(Supplied material begins)

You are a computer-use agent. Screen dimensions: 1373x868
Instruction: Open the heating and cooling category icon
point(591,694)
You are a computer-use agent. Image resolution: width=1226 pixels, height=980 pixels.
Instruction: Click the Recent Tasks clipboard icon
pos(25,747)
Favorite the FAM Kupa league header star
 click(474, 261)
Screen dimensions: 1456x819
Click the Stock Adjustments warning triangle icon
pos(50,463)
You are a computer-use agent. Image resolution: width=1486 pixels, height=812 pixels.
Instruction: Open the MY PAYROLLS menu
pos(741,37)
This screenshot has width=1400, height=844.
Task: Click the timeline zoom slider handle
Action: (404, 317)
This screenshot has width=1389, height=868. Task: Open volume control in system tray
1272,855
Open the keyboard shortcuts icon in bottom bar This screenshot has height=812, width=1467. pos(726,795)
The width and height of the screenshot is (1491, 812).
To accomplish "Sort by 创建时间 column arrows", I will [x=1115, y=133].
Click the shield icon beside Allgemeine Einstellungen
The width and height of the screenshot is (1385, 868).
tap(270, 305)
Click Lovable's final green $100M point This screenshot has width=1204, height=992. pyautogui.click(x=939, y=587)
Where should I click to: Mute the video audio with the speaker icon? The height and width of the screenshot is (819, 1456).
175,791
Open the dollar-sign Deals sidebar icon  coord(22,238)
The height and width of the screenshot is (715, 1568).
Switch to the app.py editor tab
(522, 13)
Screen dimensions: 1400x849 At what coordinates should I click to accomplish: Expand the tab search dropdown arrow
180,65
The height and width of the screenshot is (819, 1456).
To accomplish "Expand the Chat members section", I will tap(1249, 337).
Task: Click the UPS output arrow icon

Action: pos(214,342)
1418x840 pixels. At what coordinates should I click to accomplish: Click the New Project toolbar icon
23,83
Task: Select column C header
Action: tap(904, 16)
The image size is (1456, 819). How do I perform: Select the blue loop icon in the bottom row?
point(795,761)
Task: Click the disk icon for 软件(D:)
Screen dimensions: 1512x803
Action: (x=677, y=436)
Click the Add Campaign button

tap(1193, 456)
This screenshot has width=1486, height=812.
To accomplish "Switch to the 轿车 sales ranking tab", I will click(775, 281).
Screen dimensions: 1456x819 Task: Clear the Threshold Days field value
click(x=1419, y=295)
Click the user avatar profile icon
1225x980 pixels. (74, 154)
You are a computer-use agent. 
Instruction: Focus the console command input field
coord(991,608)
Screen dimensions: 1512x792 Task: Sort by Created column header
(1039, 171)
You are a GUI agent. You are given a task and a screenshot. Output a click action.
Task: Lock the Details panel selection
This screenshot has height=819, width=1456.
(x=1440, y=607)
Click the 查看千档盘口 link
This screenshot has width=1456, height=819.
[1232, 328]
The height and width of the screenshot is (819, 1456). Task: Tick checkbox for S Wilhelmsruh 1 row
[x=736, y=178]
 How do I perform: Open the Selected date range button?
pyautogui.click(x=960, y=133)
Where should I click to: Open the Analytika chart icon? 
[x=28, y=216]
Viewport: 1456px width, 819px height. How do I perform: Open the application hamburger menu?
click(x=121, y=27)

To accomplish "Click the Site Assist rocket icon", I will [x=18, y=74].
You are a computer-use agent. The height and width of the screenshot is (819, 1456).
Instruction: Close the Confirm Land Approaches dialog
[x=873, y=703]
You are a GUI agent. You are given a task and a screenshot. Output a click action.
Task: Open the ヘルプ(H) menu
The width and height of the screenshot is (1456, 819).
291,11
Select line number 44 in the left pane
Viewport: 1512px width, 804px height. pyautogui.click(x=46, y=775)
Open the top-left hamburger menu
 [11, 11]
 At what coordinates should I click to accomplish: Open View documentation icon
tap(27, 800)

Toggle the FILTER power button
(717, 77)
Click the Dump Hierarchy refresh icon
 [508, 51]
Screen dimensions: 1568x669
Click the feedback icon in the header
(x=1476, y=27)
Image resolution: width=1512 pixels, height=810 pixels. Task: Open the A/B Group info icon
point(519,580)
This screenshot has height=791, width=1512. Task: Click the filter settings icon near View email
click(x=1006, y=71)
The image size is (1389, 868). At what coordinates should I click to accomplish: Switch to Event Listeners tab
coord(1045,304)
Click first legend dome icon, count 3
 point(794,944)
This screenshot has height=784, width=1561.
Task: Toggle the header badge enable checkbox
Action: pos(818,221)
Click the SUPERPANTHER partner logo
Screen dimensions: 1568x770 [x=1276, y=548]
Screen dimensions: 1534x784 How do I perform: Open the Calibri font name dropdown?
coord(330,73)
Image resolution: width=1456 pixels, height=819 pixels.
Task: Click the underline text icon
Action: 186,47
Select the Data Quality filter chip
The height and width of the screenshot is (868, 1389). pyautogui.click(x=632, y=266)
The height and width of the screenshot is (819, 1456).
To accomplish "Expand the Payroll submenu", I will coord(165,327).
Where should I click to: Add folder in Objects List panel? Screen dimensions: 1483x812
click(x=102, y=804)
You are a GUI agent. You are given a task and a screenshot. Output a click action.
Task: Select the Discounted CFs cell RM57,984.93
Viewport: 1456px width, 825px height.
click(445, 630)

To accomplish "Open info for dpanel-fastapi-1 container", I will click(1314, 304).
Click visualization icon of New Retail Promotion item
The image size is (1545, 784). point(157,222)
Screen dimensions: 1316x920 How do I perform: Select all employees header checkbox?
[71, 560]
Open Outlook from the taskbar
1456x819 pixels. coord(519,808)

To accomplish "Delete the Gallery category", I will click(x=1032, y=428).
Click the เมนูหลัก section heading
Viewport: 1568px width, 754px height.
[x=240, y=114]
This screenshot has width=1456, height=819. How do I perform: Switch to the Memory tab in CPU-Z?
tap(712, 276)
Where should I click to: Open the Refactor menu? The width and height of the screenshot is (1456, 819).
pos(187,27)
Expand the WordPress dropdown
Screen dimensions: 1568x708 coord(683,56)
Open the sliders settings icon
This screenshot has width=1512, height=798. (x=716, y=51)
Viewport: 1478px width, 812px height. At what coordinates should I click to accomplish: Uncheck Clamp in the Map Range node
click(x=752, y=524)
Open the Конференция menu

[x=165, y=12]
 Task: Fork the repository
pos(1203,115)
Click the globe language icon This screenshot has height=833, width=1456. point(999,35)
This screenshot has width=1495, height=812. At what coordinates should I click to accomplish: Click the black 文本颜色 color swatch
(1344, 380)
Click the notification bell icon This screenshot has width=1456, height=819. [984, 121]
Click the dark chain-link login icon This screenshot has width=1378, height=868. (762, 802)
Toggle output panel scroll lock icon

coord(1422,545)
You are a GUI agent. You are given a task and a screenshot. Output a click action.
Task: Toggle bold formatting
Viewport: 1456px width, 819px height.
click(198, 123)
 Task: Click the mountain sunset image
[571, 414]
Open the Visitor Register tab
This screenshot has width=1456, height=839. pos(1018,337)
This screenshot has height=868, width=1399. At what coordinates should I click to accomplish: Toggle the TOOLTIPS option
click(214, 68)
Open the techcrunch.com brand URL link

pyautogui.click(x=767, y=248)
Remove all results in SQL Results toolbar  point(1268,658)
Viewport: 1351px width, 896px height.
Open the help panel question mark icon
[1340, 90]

(Supplied material ends)

Try it: Using the records given above, list every line that includes the word "section".

Result below:
To accomplish "Expand the Chat members section", I will tap(1249, 337).
Click the เมนูหลัก section heading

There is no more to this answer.